Das muitas Convenções Internacionais sobre o Direito da Guerra, ou sobre a humanização da guerra, convém lembrar, entre tantas, inclusive anteriores, a 1ª Conferência da Haia de 1899, quando foi criada a Corte Permanente de Arbitragem,  assinadas várias Convenções sobre leis e costumes de guerra terrestre, Convenção para adaptação da guerra marítima à Convenção de Genebra de 1864 ( ocasião em que foi criada a Cruz Vermelha Internacional), além de outras proibindo o uso de gases asfixiantes, lançamento de explosivos e de projéteis que se espalhem ao atingir o corpo humano. A 2ª Conferência da Haia realizou-se em 1907, inclusive com representação latino-americana, estando Ruy Barbosa na Delegação brasileira. Esta Conferência teve um âmbito mais expressivo na regulamentação das leis de guerra. Da época, vale lembrar, ainda, a Conferência Naval de Londres, de 1909, que tratou da guerra marítima. 
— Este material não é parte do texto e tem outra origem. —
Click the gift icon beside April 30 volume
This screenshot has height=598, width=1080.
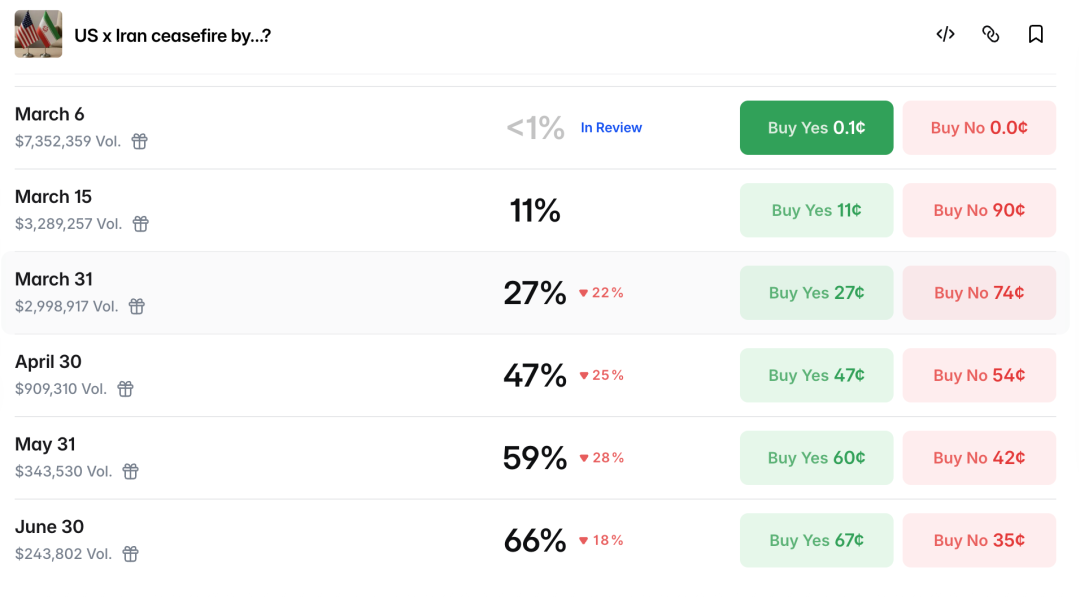click(x=125, y=389)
                               Com o advento da 1ª Guerra Mundial, o curso da codificação das leis de guerra foi interrompido, e  novos esforços só vieram a ser empreendidos, todavia sem grande êxito, sob os auspícios da Liga das Nações, organização internacional de caráter geral  criada com o término daquele conflito.

                               Depois da 2ª Guerra Mundial, as Convenções de Genebra, de 1949 e tantas outras foram firmadas, já sob a égide das Nações Unidas, quer direta ou indiretamente ligadas à guerra, às suas causas e aos meios de minorar seus efeitos devastadores.
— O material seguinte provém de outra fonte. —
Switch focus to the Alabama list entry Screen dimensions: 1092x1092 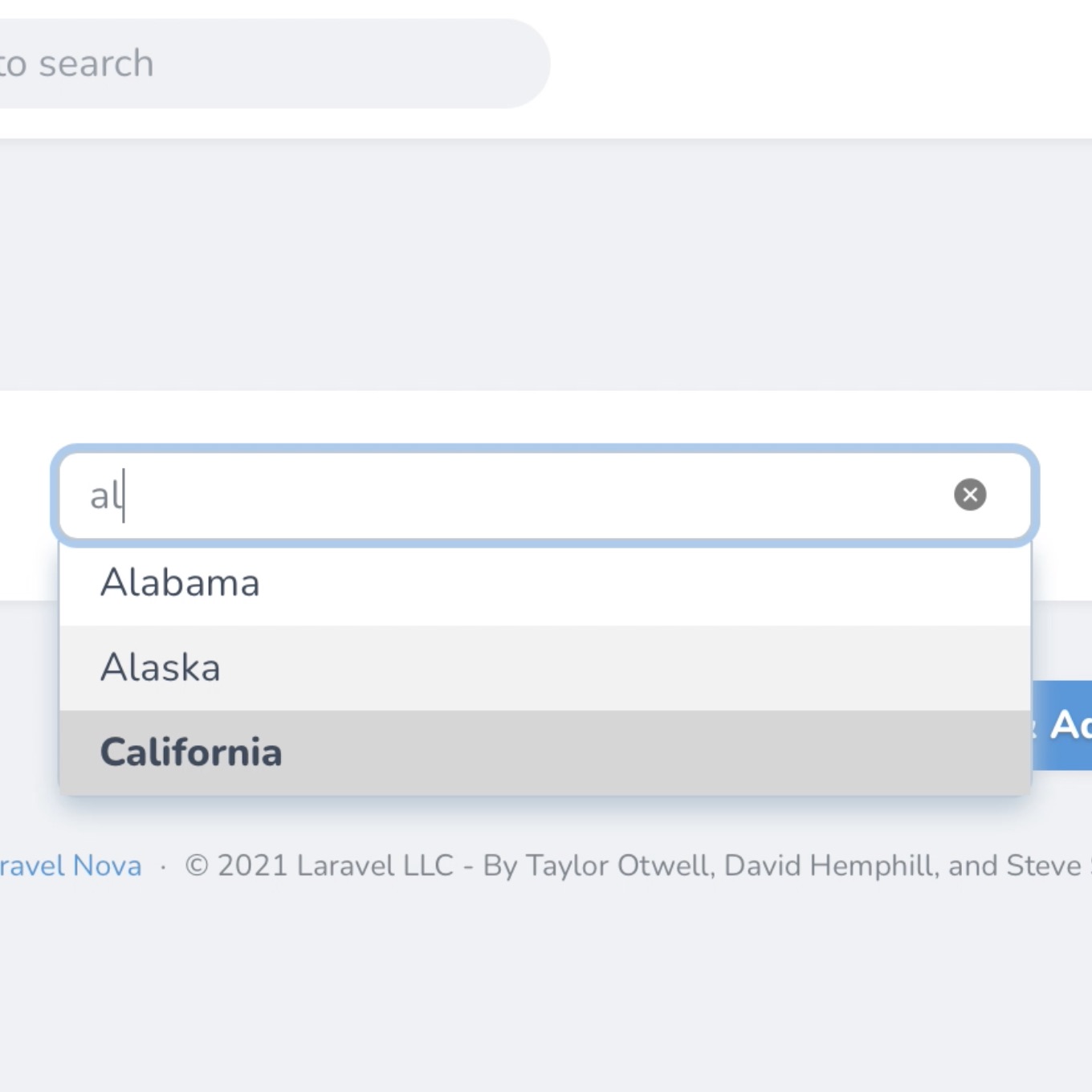pos(321,583)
Mas os estudos sistemáticos sobre a paz são bem mais recentes. A irenologia, ciência da paz e os irenistas confundem-se, muitas vezes,  com o pacifismo e os pacifistas, levados mais pelos contextos políticos – o tempo da guerra fria, dos conflitos leste-oeste, norte-sul, sem a interdisciplinariedade necessária a uma mais profunda compreensão dos problemas que quebram a paz ou que impedem que ela seja alcançada e mantida.

                           A História nos mostra na antigüidade (e para sermos verdadeiros, não só durante esse período), que os tratados de paz quase sempre eram impostos aos vencidos. Ai dos vencidos! A Pax Romana era uma paz imposta.

O primeiro  Tratado de Paz negociado, vamos encontrar com a celebração da Paz de Westfália, 1648, depois de três anos de negociações e que pôs fim à Guerra dos Trinta Anos. A Paz de Westfalia é considerada o marco inicial do Direito Internacional Moderno, representando o momento em que os Estados soberanos discutiram, deliberaram e acordaram em torno dos problemas da época e   do porvir.

Não podemos esquecer, entretanto, que o Tratado de Versailles, um dos celebrados no fim da 1ª Guerra Mundial, foi considerado por muitos, como uma das sementes que fez germinar a própria 2ª Guerra.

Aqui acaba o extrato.